Then he twists them, and I gasp. They throb in his grip, raw and swollen, making me writhe.
He watches all of it. The way I squirm. The way my back arches. The way my nipples twitch under his fingers.
Then he lets go.
His hands slide down, dragging over my stomach, across my hips, fingers dipping lower until he’s between my thighs. I’m dripping. My clit pulses, every throb a demand, my pussy swollen and begging for his touch.
He pushes my legs wider, exposing me further, then slips his fingers between my slick folds, parting me open with a slow, deliberate drag.
A sharp breath claws out of me, half a gasp, half a moan.
He finds my clit and starts rubbing. Slow. Focused. His touch is exact, like he’s reading every shiver, every breath, dialing into the pressure that makes my legs shake.

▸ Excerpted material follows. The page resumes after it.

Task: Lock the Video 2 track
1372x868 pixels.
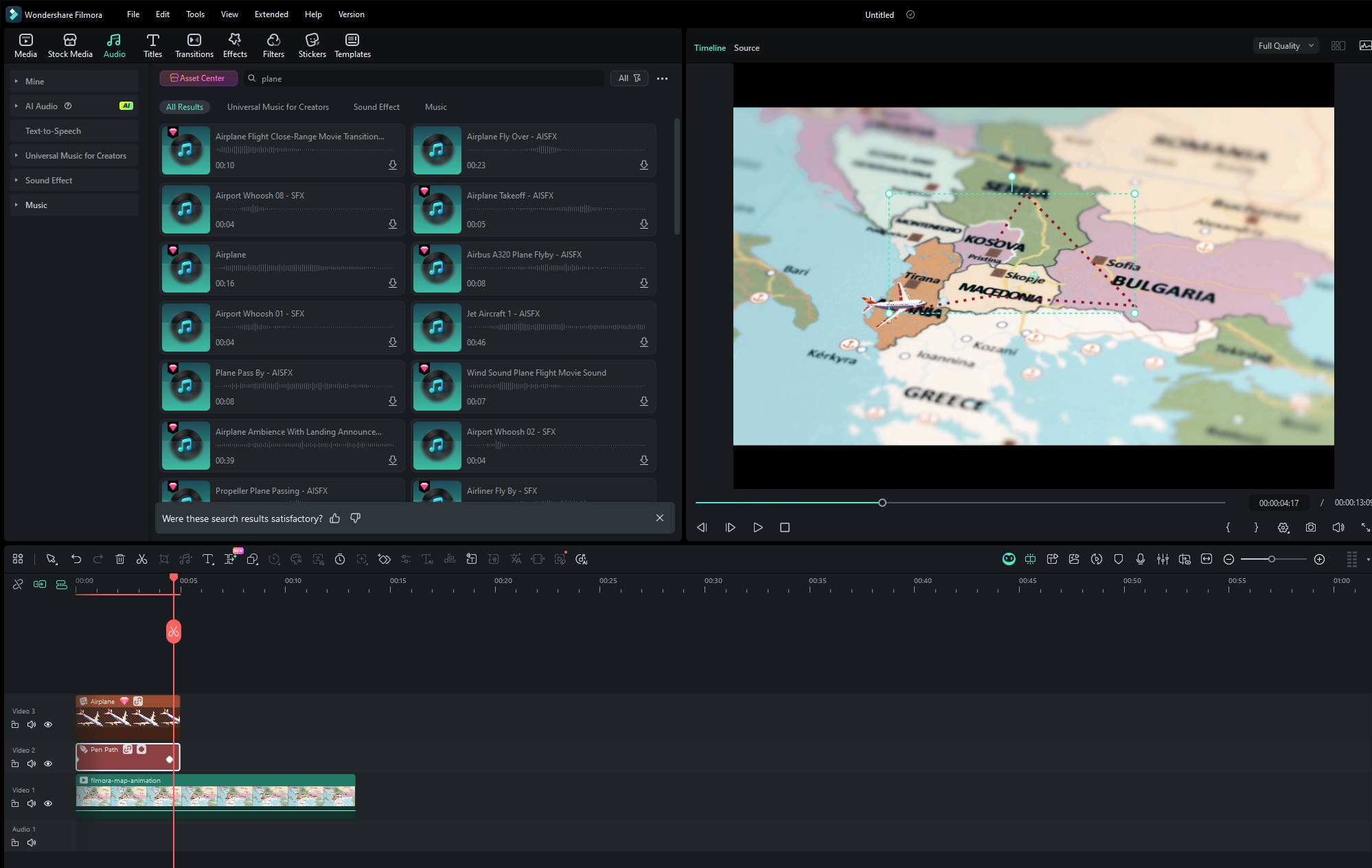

Tim never touched me like this.
He was awkward. Fast. Always checking in—“Is that okay?”—like sex was a team project he didn’t want to fail. He’d finish before I even got close.
Jake doesn’t ask. He knows.
One finger pushes inside me. Deep. Smooth.
“Fuck,” I hiss.
Then another finger slips in alongside it, stretching me wider. My back arches. I can feel how soaked I am, feel it coat his knuckles as he fucks me slow with his hand.
His thumb keeps circling my clit, never losing pace. The friction’s perfect, dragging heat through me like it’s wired straight to my spine.
I bite at his shoulder, moaning into the curve of his neck, nails digging into his back.
His mouth trails lower. Down my throat. Across my collarbone.
Then he sinks his teeth into the side of my breast, just enough to make me jolt, and follows it with his tongue, licking a path to my nipple.
One flick. Then a full suck, deep and rough.
I cry out. No control. My hips grind into his hand like I need him to finish what he started.
Jake chuckles low, wicked. Like he’s proud of how wrecked I am already.
He pulls his fingers out, dragging them from me, knowing exactly how badly I want them back.
I’m trembling beneath him, legs spread, skin flushed, pussy throbbing with every pulse of need.
And he hasn’t even fucked me yet.
“Jake,” I breathe, barely holding it in.
He grins down at me, smug as hell. “What?”
“You know.”
He tilts his head like he doesn’t. “Hmm?”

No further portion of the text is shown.